▸ **Exercise instructions**:
Consider the records below. How many of their lines include the word "will"? State the number and nothing else.

▸ **Entries taken from a collection**:
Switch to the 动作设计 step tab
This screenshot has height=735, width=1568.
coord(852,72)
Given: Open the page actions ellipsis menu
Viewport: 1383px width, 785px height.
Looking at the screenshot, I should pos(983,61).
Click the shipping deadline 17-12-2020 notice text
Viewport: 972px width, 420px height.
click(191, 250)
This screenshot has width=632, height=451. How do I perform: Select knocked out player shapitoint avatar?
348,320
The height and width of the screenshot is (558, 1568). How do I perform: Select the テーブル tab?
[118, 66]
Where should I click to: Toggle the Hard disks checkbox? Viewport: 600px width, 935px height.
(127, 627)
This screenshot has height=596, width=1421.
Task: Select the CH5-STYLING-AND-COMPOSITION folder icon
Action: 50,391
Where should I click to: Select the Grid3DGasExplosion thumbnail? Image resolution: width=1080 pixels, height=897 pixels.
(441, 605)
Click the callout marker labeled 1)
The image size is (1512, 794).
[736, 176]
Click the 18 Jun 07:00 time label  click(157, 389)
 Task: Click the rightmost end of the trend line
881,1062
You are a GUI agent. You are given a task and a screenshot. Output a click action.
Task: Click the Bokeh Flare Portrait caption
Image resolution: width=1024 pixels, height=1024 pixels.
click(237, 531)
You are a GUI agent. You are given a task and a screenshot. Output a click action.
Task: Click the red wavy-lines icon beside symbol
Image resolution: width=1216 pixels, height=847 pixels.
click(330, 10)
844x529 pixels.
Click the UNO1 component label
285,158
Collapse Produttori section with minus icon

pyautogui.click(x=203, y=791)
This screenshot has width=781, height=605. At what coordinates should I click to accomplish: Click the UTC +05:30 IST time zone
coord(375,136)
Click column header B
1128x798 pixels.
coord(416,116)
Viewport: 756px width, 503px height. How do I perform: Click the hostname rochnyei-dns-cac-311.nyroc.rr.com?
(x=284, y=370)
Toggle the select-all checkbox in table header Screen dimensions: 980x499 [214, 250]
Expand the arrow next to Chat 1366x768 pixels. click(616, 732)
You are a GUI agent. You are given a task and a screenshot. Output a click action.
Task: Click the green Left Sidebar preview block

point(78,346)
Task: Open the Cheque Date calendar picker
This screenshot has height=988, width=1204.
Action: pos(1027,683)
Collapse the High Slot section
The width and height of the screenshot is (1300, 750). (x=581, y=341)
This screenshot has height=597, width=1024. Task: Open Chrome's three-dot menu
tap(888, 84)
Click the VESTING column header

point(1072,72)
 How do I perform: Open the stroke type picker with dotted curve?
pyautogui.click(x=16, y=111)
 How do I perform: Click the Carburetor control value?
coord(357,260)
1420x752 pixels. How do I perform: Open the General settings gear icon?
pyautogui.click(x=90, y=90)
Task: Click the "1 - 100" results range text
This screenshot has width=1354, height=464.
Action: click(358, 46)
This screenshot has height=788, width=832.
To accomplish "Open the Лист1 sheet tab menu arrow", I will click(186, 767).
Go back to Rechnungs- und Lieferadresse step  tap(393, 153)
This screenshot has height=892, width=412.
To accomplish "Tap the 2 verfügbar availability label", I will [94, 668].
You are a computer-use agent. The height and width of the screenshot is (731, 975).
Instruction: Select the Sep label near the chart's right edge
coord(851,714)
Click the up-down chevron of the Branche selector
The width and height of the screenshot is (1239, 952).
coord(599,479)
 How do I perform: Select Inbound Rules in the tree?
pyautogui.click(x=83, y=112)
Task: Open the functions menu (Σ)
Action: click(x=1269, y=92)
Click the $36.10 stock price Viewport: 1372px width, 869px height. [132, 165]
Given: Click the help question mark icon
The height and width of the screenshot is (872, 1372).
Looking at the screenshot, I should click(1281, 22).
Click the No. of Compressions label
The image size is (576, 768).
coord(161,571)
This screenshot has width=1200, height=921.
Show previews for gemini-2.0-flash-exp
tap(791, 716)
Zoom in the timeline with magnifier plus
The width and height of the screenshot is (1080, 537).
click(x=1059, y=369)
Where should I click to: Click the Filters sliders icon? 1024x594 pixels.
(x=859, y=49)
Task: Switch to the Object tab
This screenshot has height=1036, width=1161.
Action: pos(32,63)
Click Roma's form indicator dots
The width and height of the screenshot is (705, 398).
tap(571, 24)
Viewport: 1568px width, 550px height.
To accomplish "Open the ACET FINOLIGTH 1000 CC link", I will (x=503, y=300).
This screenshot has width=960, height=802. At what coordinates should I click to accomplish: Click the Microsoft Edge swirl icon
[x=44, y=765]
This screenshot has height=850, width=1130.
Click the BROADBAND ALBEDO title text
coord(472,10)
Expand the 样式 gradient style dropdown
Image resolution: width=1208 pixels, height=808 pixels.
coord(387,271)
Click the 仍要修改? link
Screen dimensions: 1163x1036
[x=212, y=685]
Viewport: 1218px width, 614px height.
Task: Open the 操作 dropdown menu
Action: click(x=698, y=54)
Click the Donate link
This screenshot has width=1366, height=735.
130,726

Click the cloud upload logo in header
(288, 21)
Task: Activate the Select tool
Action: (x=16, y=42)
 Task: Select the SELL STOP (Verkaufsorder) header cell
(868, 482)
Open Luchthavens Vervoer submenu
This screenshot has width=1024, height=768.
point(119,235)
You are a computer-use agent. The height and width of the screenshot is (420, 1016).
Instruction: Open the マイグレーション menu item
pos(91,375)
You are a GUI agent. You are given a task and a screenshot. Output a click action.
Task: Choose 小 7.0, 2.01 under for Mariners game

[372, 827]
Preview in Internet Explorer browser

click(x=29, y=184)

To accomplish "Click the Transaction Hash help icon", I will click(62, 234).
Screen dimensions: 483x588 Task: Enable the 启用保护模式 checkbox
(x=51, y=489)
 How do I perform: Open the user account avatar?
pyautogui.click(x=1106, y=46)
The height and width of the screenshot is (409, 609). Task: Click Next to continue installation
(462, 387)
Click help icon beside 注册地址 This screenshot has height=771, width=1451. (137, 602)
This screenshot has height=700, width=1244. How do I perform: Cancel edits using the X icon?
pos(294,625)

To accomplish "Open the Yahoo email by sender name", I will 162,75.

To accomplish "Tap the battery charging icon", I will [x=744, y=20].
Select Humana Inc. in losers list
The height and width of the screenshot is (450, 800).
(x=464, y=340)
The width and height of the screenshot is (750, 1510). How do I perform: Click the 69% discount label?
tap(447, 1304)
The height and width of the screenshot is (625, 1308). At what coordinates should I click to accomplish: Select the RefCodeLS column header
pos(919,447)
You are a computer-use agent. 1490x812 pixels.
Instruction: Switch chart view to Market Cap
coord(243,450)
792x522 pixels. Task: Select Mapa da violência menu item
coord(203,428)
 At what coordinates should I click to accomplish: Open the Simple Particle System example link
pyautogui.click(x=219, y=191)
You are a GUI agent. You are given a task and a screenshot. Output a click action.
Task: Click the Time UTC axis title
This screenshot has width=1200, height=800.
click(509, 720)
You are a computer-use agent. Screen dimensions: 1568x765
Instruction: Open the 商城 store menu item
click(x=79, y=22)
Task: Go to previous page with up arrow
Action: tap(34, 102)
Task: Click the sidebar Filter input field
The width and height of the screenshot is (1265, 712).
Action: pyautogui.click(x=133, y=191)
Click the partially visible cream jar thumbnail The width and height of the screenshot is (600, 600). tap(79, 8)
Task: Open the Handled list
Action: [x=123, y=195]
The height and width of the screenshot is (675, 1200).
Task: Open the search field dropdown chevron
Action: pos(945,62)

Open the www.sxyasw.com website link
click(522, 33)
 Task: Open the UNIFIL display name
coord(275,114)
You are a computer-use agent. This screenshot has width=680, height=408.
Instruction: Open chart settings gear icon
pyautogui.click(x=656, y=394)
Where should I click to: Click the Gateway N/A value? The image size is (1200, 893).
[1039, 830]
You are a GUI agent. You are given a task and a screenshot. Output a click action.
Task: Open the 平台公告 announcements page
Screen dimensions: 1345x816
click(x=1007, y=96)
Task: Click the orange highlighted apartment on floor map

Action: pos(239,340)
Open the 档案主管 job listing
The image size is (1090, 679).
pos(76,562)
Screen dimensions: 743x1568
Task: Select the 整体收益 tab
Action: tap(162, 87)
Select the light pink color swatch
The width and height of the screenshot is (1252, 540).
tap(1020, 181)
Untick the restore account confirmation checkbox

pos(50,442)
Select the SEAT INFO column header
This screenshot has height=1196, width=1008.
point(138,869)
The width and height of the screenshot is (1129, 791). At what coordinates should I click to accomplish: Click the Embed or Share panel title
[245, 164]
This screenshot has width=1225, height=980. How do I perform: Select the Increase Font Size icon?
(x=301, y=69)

▸ **Exercise response**:
6